Thursday, March 25, 2010

Teaching French?

As spring is approaching I am getting ready to send out all my materials to apply to any and every public and private school within a one hour distance of Richmond. They say cast a wide net, so I am.

For some reason I can't stop thinking about French. Teaching French.

For the longest time my mom has been telling me to get certified in French, it will increase my marketability. This is true.

Although I can't help but think, is this settling?

Is it settling to not teach art?

For so long I have wanted to teach art, dispite what everyone says about the economy, the budget, blah blah blah.

But honestly, I feel I am getting desperate.

I so badly want to teach, and at this point I am starting to not care so much about the content area. And really I loved French in high school. So much that I was in the French Immersion Program at my high school. I took most of my classes in French and loved it. By my junior year I dreamed and thought in French.

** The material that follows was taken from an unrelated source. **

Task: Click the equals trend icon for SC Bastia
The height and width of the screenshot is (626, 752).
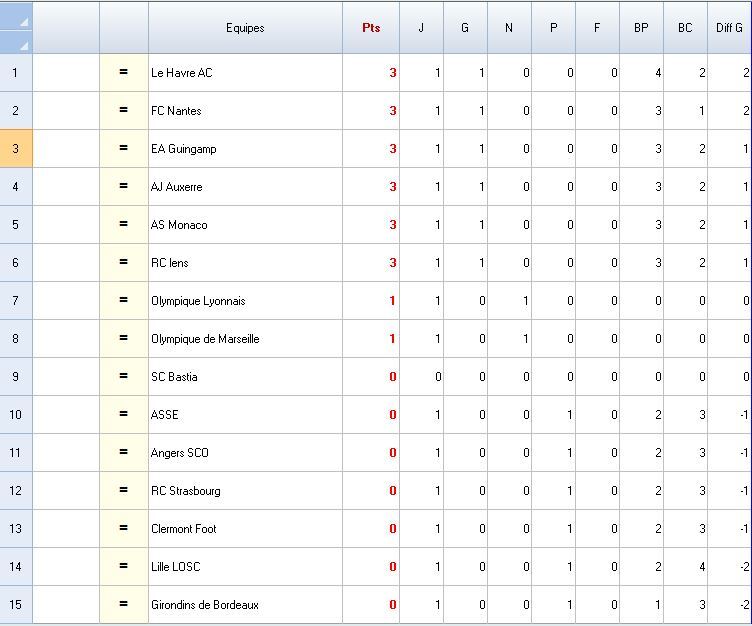Action: (124, 376)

Then I went to college and they spoke english in my French classes, and they were not as challenging as my classes were in high school. So I stopped taking French.

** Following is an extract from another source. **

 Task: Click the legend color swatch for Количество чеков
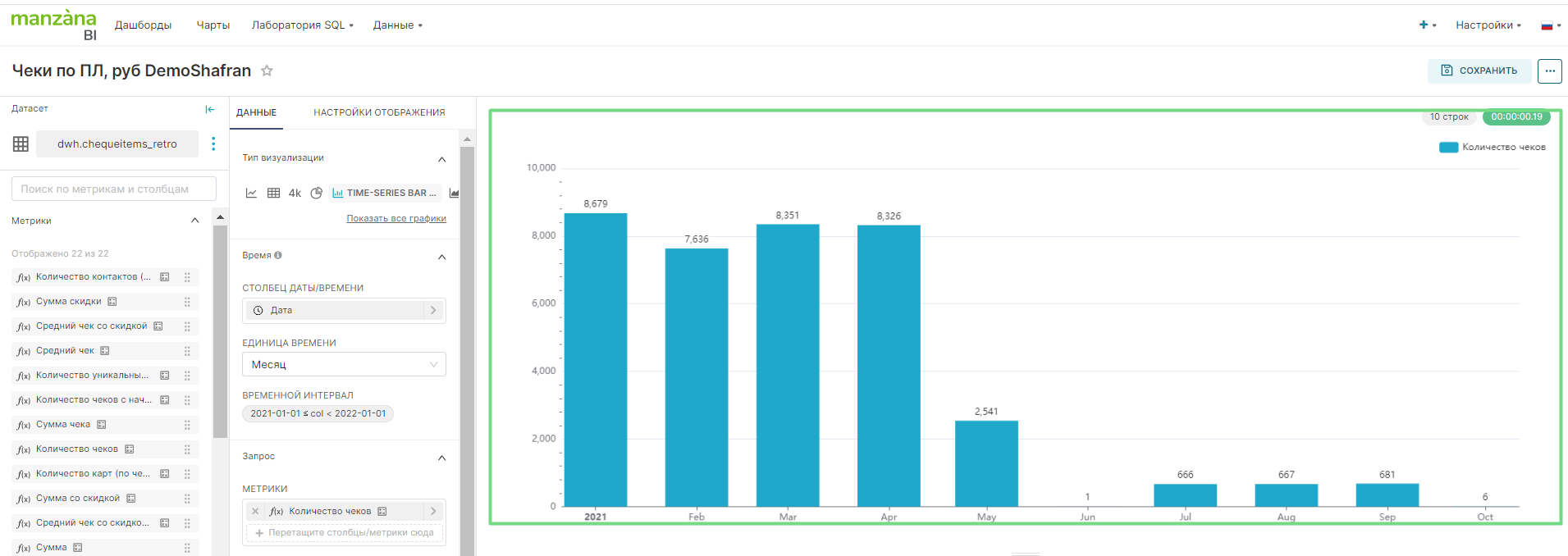1448,148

If I am being completely honest I don't think trying to teach French would be settling, I think I would enjoy it.

Honestly, the thing that is holding me back: FEAR.

I hate saying that, I really do, but it is the truth.

What if I fail the Praxis ? (the test I have to take to get certified to teach French)

What if I pass the Praxis, and still can't find a teaching job?

What if I stink as a French teacher? I have no experience teaching French like I do art.

I am always telling my friends and others not to let fear stop you from doing something you want to do. And I think it is time to start taking my own advice.

How can God use me if I am not willing to step out in faith?

And it's not as if He hasn't been faithful to me in the past. I can't even count all the times He has blessed me and used me when I have gone into the unknown, tried something new, gone somewhere different or done something I knew I couldn't do without Him.

"Being confident of this, that He who began a good work in you will carry it on to completion until the day of Christ Jesus."  Philippians 1:6

I know God has started a good work in me, I know He has called me to teaching.

Now I just need to be more confident.

2 comments:

rachel said...

madam white.... i like that! ( :

i think you'd be great! and it's definitely an "in" to the job market!

emily @ cabin fervor said...

I totally understand the thoughts and feelings you're experiencing. I am thinking about a career change as well. (Don't tell my boss!) The things that are holding me back the most are 1) fear that I will stink at the new job, and 2) fear of change. I've been a telecommuter for almost 2 years now. The thought of getting up super early and commuting to work and all that is kind of scary for me. What if I hate it? How will I handle having less time at home, and less time to myself? I won't be able to change things back if I make the switch, and that is making me hesitate.

I am praying hard about it, but I am indecisive by nature and always second-guessing myself and getting in my own way. I will be sure to remember you as well when I go to the Lord for clarity and peace about the future! Keep us posted!